The Hunger Games: Squirrel 1, Hawk 0

What you’re looking at above (click it for the bigger picture) is not something you see everyday, nor the kind of life/death animal action many urban humans get to find themselves so close to. It’s a still from some really bad video I captured, depicting the last moment of a rather epic backyard fig tree battle between one of our rather unfriendly neighborhood squirrels and one of our ever-amazing neighborhood Cooper’s hawks.

It unfolded before my eyes when I stepped out into the backyard to sweep the patio of its freshly dropped batch of fig leaves and looked up into its boughs to find nothing less than the hawk sitting about eight feet above my head and in no hurry to leave, primarily because there was said squirrel — otherwise oblivious of the imminent threat — only a few feet away in same tree munching on an unripened fig.

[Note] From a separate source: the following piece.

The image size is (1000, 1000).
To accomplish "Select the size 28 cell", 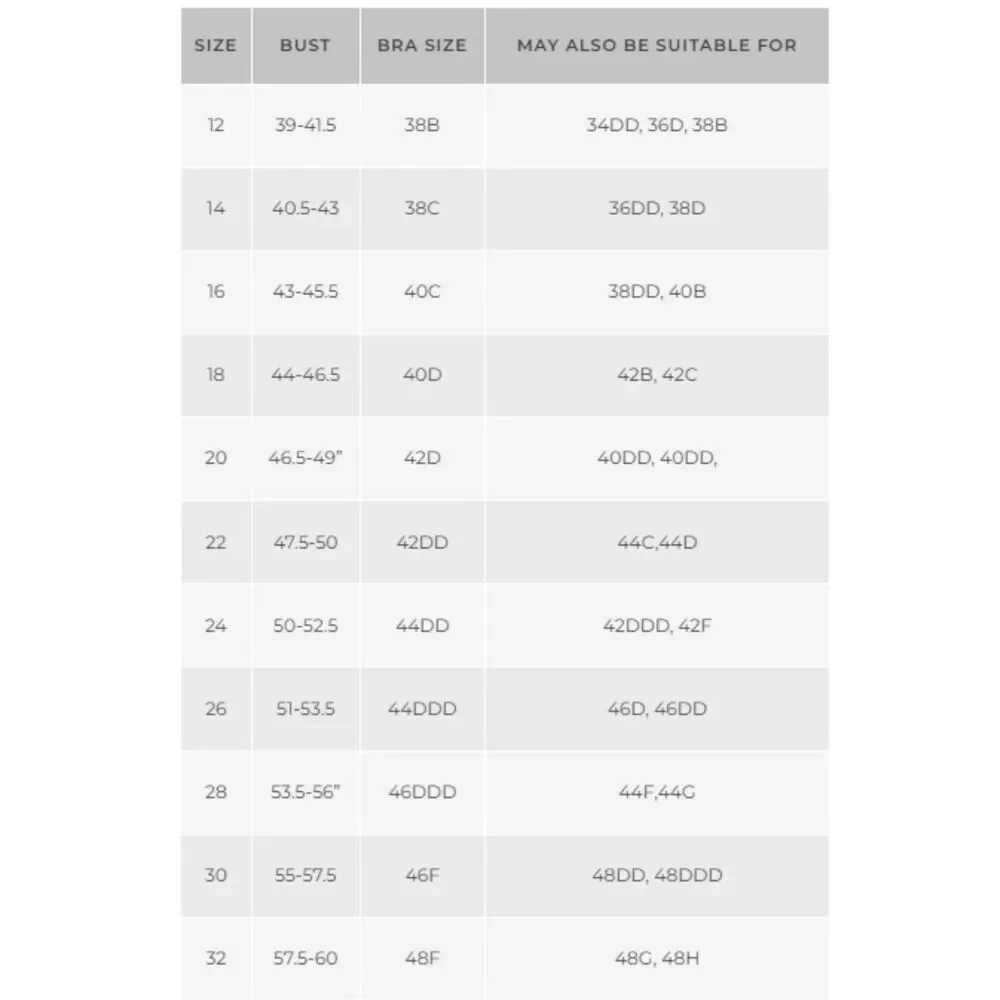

Before I could finish saying “Holy smokes! I’ve never been this close to a Cooper’s hawk!” the predator dove at the squirrel into the densest part of the tree, and its prey skittered out of the way of the lunge.

A bit of a stand-off then ensued with the hawk only a few feet from the squirrel in the relative safety of the thicket of limbs and leaves who promptly went back to munching another unripened fig as if nothing had happened. I took the opportunity to run inside and get my camera and by the time I got back, not much time elapsed before the raptor made another unsuccessful attempt, followed by a final flapping and flourishing and also-failed attempt to sink its talons into its would-be meal, wherein it then flew off out of view in search of more easily attainable eats. The squirrel promptly went back to eating and as if on cue as I focused the camera on it, dropped a little poop pellet that could perhaps represent its thoughts of the ordeal it appeared to have already forgotten about.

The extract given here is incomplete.